4.2 Probing the Limit of CoT Tokens
In Section 3.3, we discover that intermediate values can be compressed in latent tokens. This naturally raises the question: to what extent could the values be compressed? To address this problem, we adopt some aggressive compression strategies and use linear probing classifiers to observe how the compression affects the final output.
We choose 5*5 DP problems as the base problem and use the latent token setting in Section 3.3. Specifically, we introduce an alternative strategy that merges two adjacent latent tokens in a row to one latent token (Figure 7). In this way, this strategy yields a 3*3 CoT token matrix instead of a 5*5 matrix. However, the computational complexity between CoT tokens also increases: it would cost up to 3 times as much as in the original case.
For each CoT token <LAT>, we use a linear probe $P$ to probe its latent embedding $\mathbf{l}$ from the hidden states $\mathbf{h}_{k}$ on different layer $k$ of the previous token. We use a unique probe $P_{k}$ for each layer:
$$
P_{k}(\mathbf{h}_{k})=\mathbf{W}_{k}\mathbf{h}_{k}+\mathbf{b}_{k} \tag{5}
$$
where $\mathbf{W}_{k}$ and $\mathbf{b}_{k}$ are trainable parameters.
After training the probes on the training set, we evaluate them with two metrics: element accuracy evaluates the ratio of correctly predicted individual dimensions, and token accuracy evaluates the ratio of correct latent tokens.
Figure 8 shows the result of probing CoT tokens. Aggressively merging CoT tokens will significantly lower both element accuracy and token accuracy, meaning that there exists a computation complexity limit, over which the LLM can no longer correctly calculate the next intermediate variable.
<details>
<summary>x15.png Details</summary>

### Visual Description
## Heatmap: Accuracy Breakdown
### Overview
The image presents a heatmap visualizing the accuracy breakdown across different digit scales and layers. The heatmap uses a color gradient to represent accuracy values, ranging from 0.0 (lightest color) to 0.8 (darkest color).
### Components/Axes
* **Title:** "Accuracy Breakdown" - positioned at the top-center of the image.

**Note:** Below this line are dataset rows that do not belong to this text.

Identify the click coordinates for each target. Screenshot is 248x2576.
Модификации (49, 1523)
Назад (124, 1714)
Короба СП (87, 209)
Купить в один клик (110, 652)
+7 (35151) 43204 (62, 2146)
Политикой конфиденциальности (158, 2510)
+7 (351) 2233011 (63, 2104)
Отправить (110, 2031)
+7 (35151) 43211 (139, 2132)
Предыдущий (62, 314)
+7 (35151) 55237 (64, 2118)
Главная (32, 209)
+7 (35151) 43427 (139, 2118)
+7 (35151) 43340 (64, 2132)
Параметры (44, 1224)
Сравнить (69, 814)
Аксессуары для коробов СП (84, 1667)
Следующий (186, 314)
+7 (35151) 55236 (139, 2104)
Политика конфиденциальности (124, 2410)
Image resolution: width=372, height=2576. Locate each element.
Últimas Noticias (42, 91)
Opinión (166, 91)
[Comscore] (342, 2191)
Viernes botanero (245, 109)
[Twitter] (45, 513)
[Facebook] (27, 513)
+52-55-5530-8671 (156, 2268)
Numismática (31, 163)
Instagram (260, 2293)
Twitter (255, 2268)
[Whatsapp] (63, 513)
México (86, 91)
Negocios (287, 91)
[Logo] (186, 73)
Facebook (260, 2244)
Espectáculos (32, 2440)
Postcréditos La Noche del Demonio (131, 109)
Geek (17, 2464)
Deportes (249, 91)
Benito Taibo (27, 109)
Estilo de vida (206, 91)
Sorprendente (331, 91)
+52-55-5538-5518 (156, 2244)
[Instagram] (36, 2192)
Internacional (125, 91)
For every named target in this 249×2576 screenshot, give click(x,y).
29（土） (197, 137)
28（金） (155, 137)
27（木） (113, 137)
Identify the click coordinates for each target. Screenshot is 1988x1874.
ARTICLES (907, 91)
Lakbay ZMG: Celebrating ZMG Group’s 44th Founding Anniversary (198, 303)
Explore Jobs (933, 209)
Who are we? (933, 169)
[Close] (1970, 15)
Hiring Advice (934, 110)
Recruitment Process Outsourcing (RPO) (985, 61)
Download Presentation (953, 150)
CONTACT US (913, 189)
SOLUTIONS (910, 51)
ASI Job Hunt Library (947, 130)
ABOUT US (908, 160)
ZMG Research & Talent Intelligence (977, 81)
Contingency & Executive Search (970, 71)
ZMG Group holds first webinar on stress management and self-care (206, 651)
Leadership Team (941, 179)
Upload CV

* **X-axis:** "layer" - ranging from 0 to 28, with markers at every 2 units.
* **Y-axis:** "Digit Scale" - ranging from 1 to 4, with markers at each integer value.
* **Colorbar:** Located on the right side of the heatmap, representing the accuracy scale from 0.0 to 0.8, with a gradient from light blue to dark blue.
### Detailed Analysis
The heatmap displays accuracy values for each combination of digit scale and layer. The color intensity corresponds to the accuracy level.
* **Digit Scale 1:** Accuracy is low for layers 0-22, then rapidly increases to approximately 0.8 for layers 24-28.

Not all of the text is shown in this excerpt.